The Journal of Extension - www.joe.org

December 2018 // Volume 56 // Number 7 // Commentary // 7COM2

Commentaries conform to JOE submission standards and provide an opportunity for Extension professionals to exchange perspectives and ideas.

Ensuring Food Safety as Demand for Improved Food System Efficiency Increases

Abstract
Food security and safety issues have been central to Extension programming since its inception, but emerging concerns over the issues of food waste and system inefficiency have brought new challenges to the forefront. Social change ideas related to reducing food waste include use of secondary quality produce, date label elimination, repurposing of food scraps, and donation and gleaning of food. Implementation of these ideas often intersects with issues of food safety. Therefore, it is incumbent on Extension professionals nationwide to consider how best to use content and expertise to address modern food security, food waste, and food safety challenges.


Abigail Snyder
Assistant Professor and Food Safety Field Specialist
The Ohio State University
Wooster, Ohio
Snyder.814@osu.edu
@badfoodisbad

Kate Shumaker
Extension Educator, Family Consumer Sciences
The Ohio State University, Holmes County Extension Office
Millersburg, Ohio
Shumaker.68@osu.edu

Nicole Nelsen
Master of Public Health–Veterinary Public Health
The Ohio State University
Columbus, Ohio
Nelsen.21@osu.edu

Introduction

In the United States, the joint issues of food insecurity and food safety affect millions of people (Hic, Pradhan, Rybski, & Kropp, 2016). In 2016, over 12% of U.S. households experienced food insecurity—a figure that remained essentially unchanged from 2015 despite emerging efforts to address the issue (U.S. Department of Agriculture, n.d.-a). Concerns about food insecurity are inextricably linked to concerns about food waste. The Food and Agriculture Organization of the United Nations has estimated that approximately 1.3 billion tn of food (one third of the total food supply) is wasted annually (Gustavsson, Cederberg, Sonesson, Otterdijk, & Meybeck, 2011). To combat this issue, the U.S. Department of Agriculture and U.S. Environmental Protection Agency started the U.S. Food Waste Challenge. The Food Waste Challenge promotes system efficiency goals, to be achieved by 2030, for reduction, recovery, and recycling related to food waste (U.S. Department of Agriculture, n.d.-b). Meanwhile, food safety continues to be a public health threat. Estimates from the Centers for Disease Control and Prevention (2016) have indicated that 47.8 million illnesses are acquired each year from food-borne pathogens. This means that roughly one in six people in the United States contract a food-borne illness every year.

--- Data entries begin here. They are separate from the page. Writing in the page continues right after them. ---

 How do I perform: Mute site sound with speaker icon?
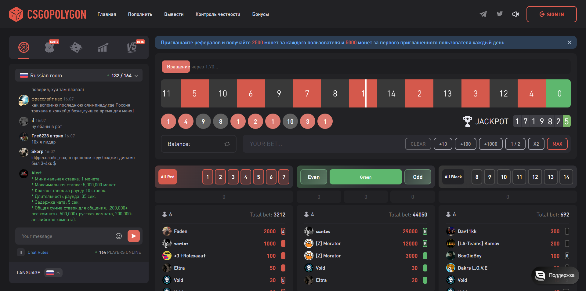[515, 14]
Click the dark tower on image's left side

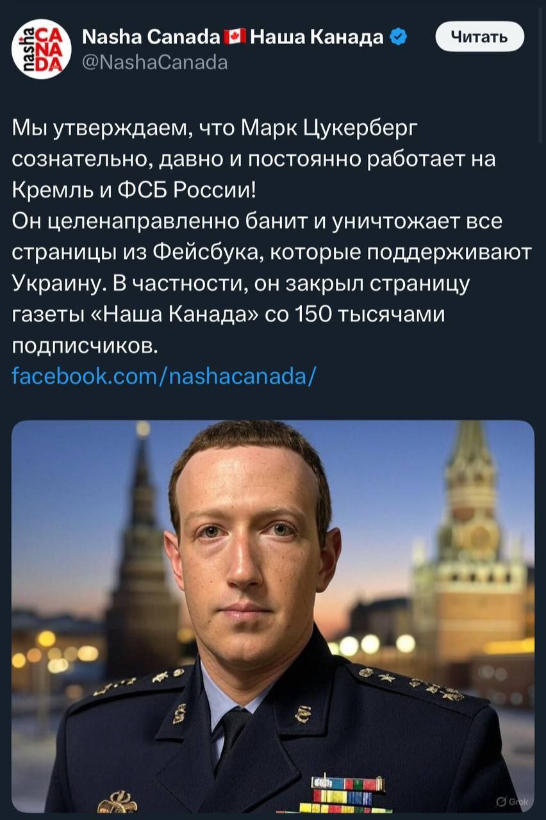[x=142, y=557]
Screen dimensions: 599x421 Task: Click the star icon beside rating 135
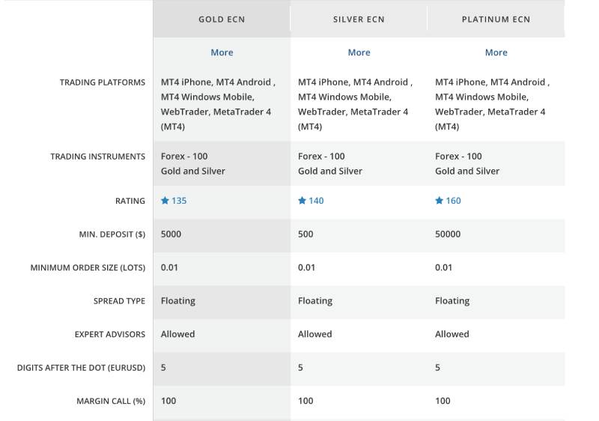pyautogui.click(x=165, y=201)
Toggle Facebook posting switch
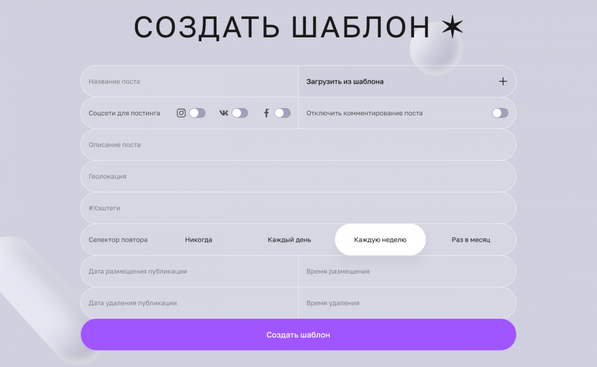 point(282,113)
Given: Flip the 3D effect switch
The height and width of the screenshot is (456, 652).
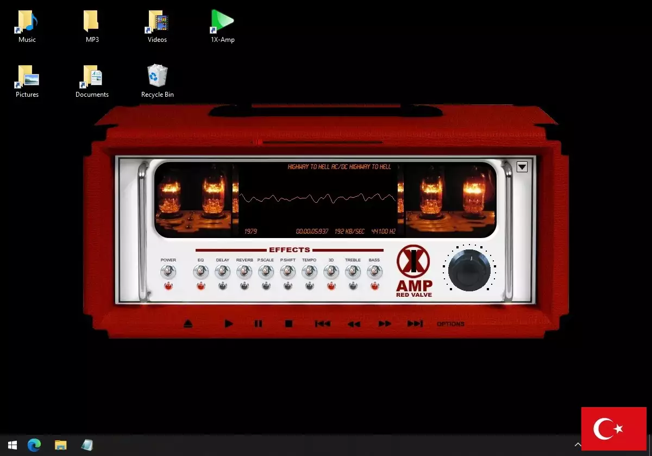Looking at the screenshot, I should [331, 272].
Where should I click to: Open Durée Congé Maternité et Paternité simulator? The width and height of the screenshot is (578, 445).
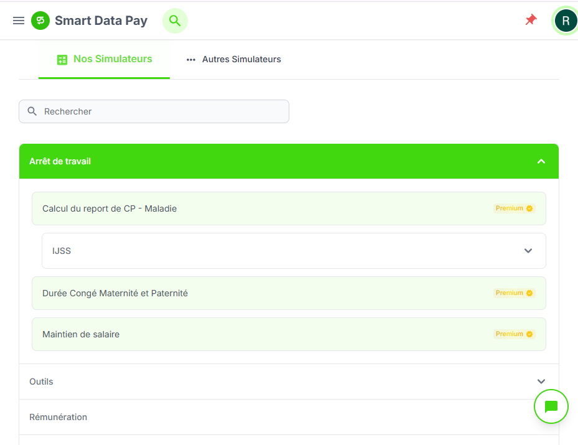(x=115, y=293)
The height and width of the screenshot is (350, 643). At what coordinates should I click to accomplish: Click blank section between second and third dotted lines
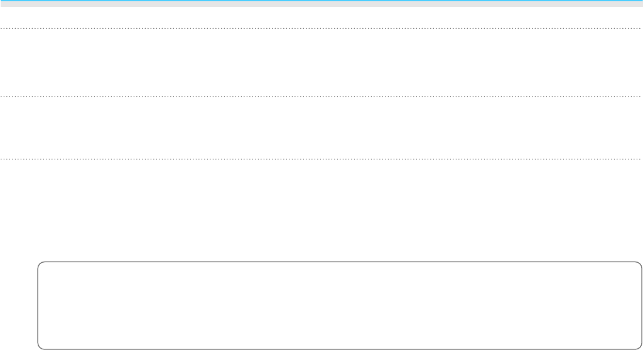click(x=320, y=127)
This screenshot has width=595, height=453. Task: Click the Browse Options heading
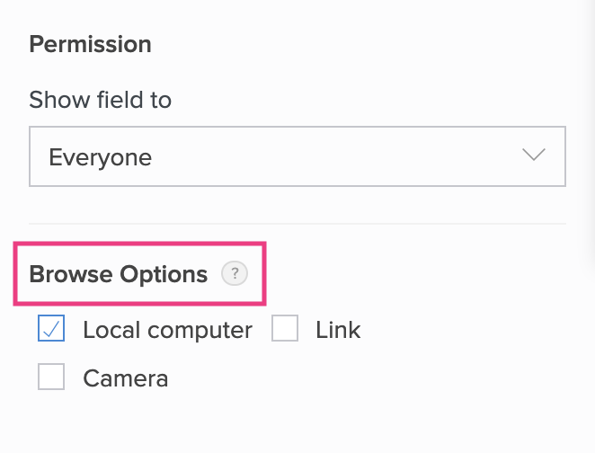[x=118, y=274]
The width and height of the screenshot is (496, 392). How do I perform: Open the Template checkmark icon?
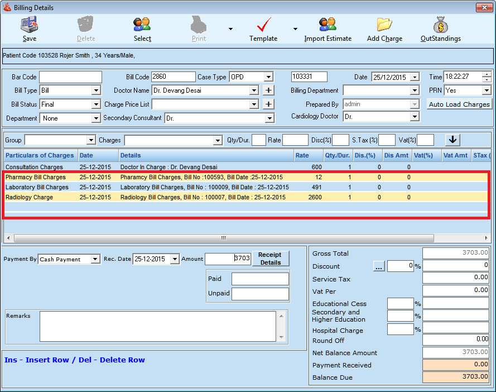tap(263, 25)
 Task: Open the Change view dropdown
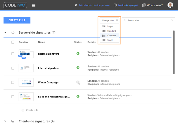pyautogui.click(x=110, y=21)
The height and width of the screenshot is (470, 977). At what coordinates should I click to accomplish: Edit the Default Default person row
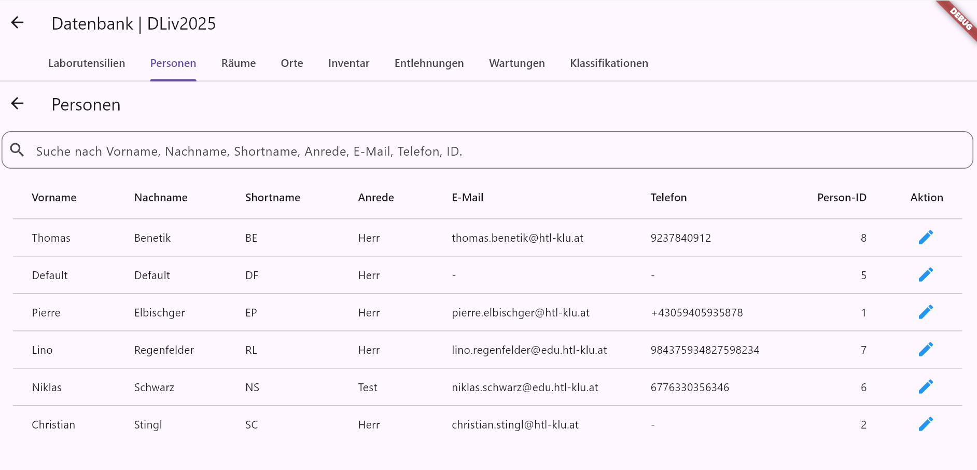click(x=926, y=275)
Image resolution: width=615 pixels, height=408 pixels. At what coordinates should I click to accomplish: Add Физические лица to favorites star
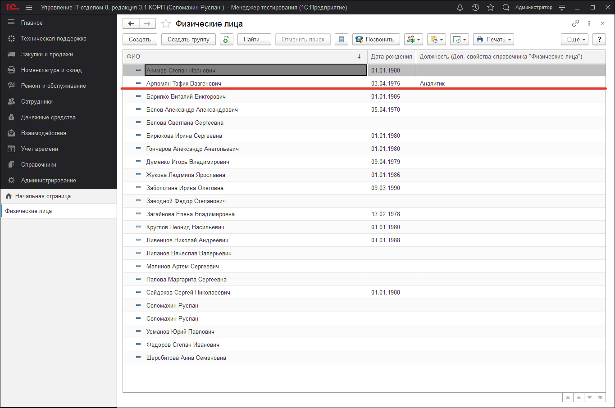pyautogui.click(x=166, y=24)
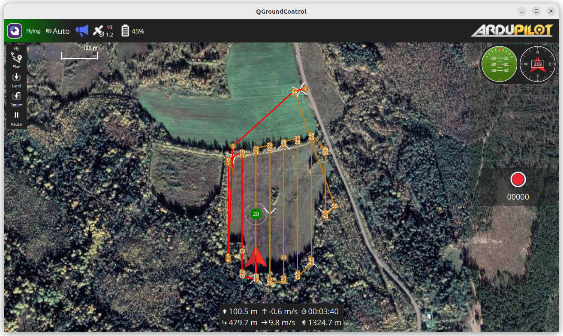Click the megaphone vehicle messages icon
Screen dimensions: 563x336
coord(81,30)
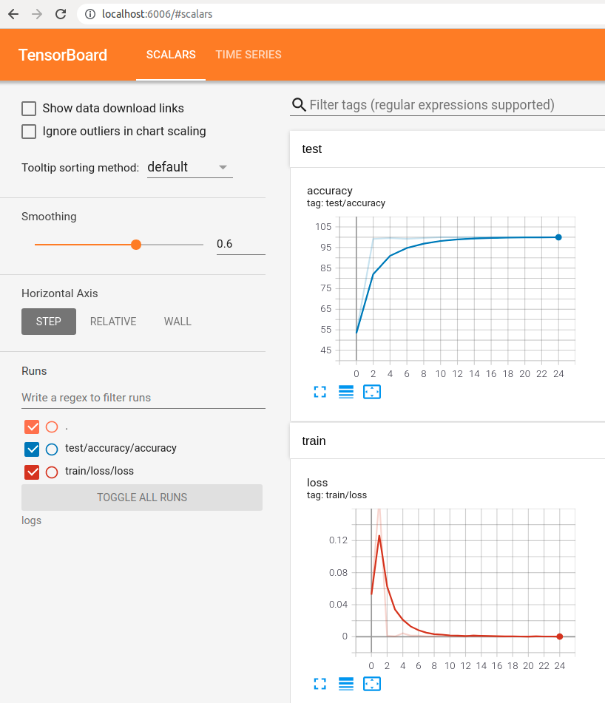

For its part, Extension has addressed the issues of food security and food safety for decades. Extension food security and food safety programs manifested as Depression-era resource and nutrition management and food preservation education. More recently, Extension has provided food security programs focused on delivering Supplemental Nutrition Assistance Program Education and food safety programs related to ServSafe training, good agricultural practices, and quantity cooking. Such programs continue Extension's line of consumer education on selecting, storing, and serving food safely while making the most of the household budget. As food trends and challenges change, Extension continues to serve an important role in the development and implementation of solutions to related problems.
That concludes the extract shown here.